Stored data
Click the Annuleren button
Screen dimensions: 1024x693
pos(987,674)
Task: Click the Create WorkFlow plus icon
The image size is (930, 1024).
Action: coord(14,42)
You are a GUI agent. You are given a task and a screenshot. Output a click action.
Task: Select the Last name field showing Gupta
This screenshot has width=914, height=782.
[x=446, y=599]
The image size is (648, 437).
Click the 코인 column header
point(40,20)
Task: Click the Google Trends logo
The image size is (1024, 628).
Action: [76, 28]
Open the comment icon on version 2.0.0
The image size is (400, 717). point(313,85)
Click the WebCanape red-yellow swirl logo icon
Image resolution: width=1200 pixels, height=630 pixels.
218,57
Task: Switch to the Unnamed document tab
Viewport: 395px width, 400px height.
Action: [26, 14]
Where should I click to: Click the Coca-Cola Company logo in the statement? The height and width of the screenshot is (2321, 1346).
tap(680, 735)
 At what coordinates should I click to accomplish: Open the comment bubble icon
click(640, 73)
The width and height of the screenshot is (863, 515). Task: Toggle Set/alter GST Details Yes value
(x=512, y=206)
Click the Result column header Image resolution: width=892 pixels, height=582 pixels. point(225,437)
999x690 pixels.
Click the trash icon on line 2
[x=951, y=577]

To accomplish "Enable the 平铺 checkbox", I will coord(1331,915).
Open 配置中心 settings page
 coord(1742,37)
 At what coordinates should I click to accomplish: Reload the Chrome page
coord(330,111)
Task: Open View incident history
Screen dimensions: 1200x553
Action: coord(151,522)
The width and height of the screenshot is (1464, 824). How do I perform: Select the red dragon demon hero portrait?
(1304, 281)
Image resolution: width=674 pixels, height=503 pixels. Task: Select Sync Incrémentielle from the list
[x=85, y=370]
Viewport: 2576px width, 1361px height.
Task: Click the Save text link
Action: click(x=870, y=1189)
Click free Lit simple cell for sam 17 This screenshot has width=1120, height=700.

» EXERCISE BRIEF:
Go through the data and copy each line exactly as it was written.

» RESULT OF THE EXERCISE:
Click the Annuleren button
Screen dimensions: 1024x693
pos(987,674)
Task: Click the Create WorkFlow plus icon
The image size is (930, 1024).
Action: coord(14,42)
You are a GUI agent. You are given a task and a screenshot. Output a click action.
Task: Select the Last name field showing Gupta
This screenshot has width=914, height=782.
[x=446, y=599]
The image size is (648, 437).
Click the 코인 column header
point(40,20)
Task: Click the Google Trends logo
The image size is (1024, 628).
Action: [76, 28]
Open the comment icon on version 2.0.0
The image size is (400, 717). point(313,85)
Click the WebCanape red-yellow swirl logo icon
Image resolution: width=1200 pixels, height=630 pixels.
218,57
Task: Switch to the Unnamed document tab
Viewport: 395px width, 400px height.
Action: [26, 14]
Where should I click to: Click the Coca-Cola Company logo in the statement? The height and width of the screenshot is (2321, 1346).
tap(680, 735)
 At what coordinates should I click to accomplish: Open the comment bubble icon
click(640, 73)
The width and height of the screenshot is (863, 515). Task: Toggle Set/alter GST Details Yes value
(x=512, y=206)
Click the Result column header Image resolution: width=892 pixels, height=582 pixels. point(225,437)
999x690 pixels.
Click the trash icon on line 2
[x=951, y=577]

To accomplish "Enable the 平铺 checkbox", I will coord(1331,915).
Open 配置中心 settings page
 coord(1742,37)
 At what coordinates should I click to accomplish: Reload the Chrome page
coord(330,111)
Task: Open View incident history
Screen dimensions: 1200x553
Action: coord(151,522)
The width and height of the screenshot is (1464, 824). How do I perform: Select the red dragon demon hero portrait?
(1304, 281)
Image resolution: width=674 pixels, height=503 pixels. Task: Select Sync Incrémentielle from the list
[x=85, y=370]
Viewport: 2576px width, 1361px height.
Task: Click the Save text link
Action: click(x=870, y=1189)
Click free Lit simple cell for sam 17 This screenshot has width=1120, height=700.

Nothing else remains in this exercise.